La prima idea che mi viene in mente quando penso al tuo lavoro è la trascendenza. C’è stato un evento specifico nella tua vita che ha portato la tua ricerca in questa direzione?
Sono cresciuto come cattolico, quindi fin da piccolo ho imparato le esperienze spirituali trascendentali. Ma erano o qualcosa che dovevi guadagnare attraverso la diligenza impegnata, la pietà e la ritualità o qualcosa di cui eri dotato come “prescelto”. Quindi, sebbene fossi molto consapevole e innamorato dell’idea di comunicare direttamente con Dio, purtroppo non mi è mai successo. Ho preso l’LSD per la prima volta a 14 anni, che fu sicuramente la prima vivida esperienza personale che posso ricordare che mi ha portato in questa direzione. Anche se è passato molto prima che iniziassi a fare arte legata a queste esperienze, tranne che per cercare di disegnare i modelli che ho visto coprire ogni superficie quella notte, quel momento ha riaperto il mio senso di meraviglia con il mondo ed è rimasto con me fino ad oggi.
Quando si cerca di raggiungere qualcosa “oltre”, è impossibile prevedere o addirittura descrivere cosa porterà questa esperienza. Riconosco che questo processo spirituale può essere terapeutico, ma allo stesso tempo è presente la paura dell’ignoto. Cosa ti guida in questo viaggio?
Per me, è stato vivere un’esperienza così strabiliante, come ho appena detto, abbastanza giovane, e poi continuare a cercare di riappropriarsi di quel momento per anni dopo. In genere è una ricerca ardua cercare di raggiungere di nuovo quel climax, poiché credo che tu possa davvero farti esplodere la mente solo una manciata di volte. Ma questo non ti impedisce di cercare e di imparare molte cose e limiti incredibili lungo la strada. Quindi, nel prendere l’acido quella prima volta, nell’apprendere del roveto ardente al catechismo, nel visitare gli ashram, nel meditare e fare yoga e ballare per ore e ore e ore, ho visto che c’è di più nella nostra realtà rispetto a questo momento presente e percepito in cui stiamo funzionando – ed è semplicemente ciò che mi ha spinto a continuare a cercare di vederne ancora di più. Certamente non sto perseguendo l’arena chimica di quella ricerca in questi giorni, ma sono ancora totalmente affascinato da coloro che continuano a spingersi in questi regni sconosciuti, così come dalla comunità scientifica che sta lavorando per mappare empiricamente ciò che sta accadendo il cervello durante queste esperienze.
Cinque anni fa, hai pubblicato sul tuo account Instagram una foto del lavoro video “Quickeners” (2014) con la caption “Sento il bisogno di credere”. Come ti relazioni a questa idea oggi?
Oh, sento ancora il bisogno di credere. Forse ancora di più in questi giorni.
Cosa pensi che renda politica un’opera d’arte? Diresti che gli spazi post-documentari che crei hanno una tale estensione?

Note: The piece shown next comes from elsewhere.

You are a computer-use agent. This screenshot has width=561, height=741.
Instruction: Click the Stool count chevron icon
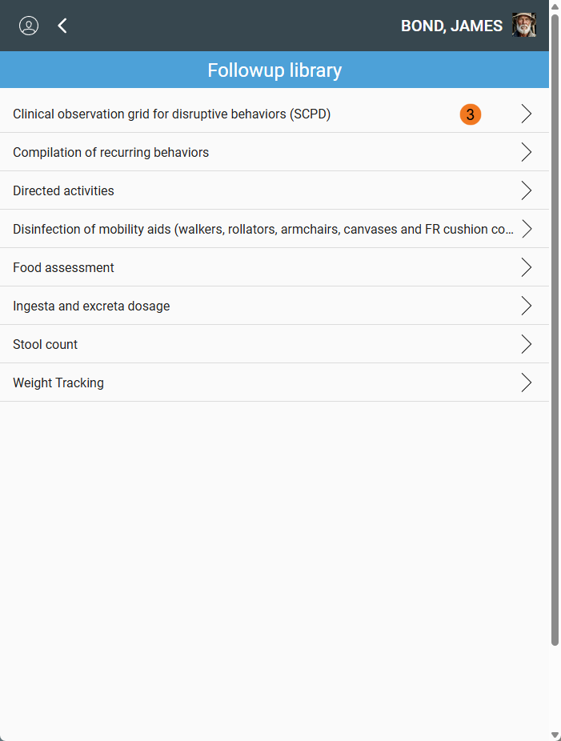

Penso che l’arte contemporanea sia intrinsecamente politica. Nel cooptare l’estetica del cinema documentario – qualcosa che è riconosciuto per la sua veridicità, la sua apparente verità o trasparenza come mezzo – sto creando opere che manipolano il nostro rapporto con la storia e i media e, spesso con questo, la politica di ieri, di oggi e domani. Quindi sì, penso che siano politici.
Durante un colloquio con Hans Ulrich Obrist hai detto che avresti sempre voluto rifare “Altered States”. Un film horror dei primi anni ’80 basato su una ricerca sulla deprivazione sensoriale condotta in vasche di isolamento sotto l’effetto di droghe psicoattive. Perché questo?
Bene, è davvero uno dei miei film preferiti di tutti i tempi, ma non sono sicuro che sia una buona idea tentare di rifarlo ancora. Voglio dire, pensavo che ci fossero parti di esso che potevo in qualche modo migliorare, attenuando o amplificando. Ma è un film così fantastico, e le cose che avrei potuto ritenere migliorabili anni fa sono diventate cose che mi piacciono adesso. I difetti, o ciò che ho visto come difetti, sono una parte enorme del suo fascino disordinato. In questi giorni preferirei di gran lunga fare un lungometraggio tutto mio, da zero, se mai avessi quel tipo di budget.
Rallegriamoci un po’: so che ami ballare. Che tipo di musica preferisci?
Mi piacciono tanti tipi di musica. Il mio apprezzamento per la musica è più profondo di qualsiasi altra area culturale, direi, ma sarebbe difficile limitarlo ai generi perché posso trovare qualcosa che mi commuova in quasi tutte le forme. In termini di danza, tutto, dal synth-pop minimale alla techno profonda e squilibrata, rientrerebbe nei miei parametri di selezione generali, ma ancora una volta, sono incline a ballare quasi tutto ciò che mi commuove.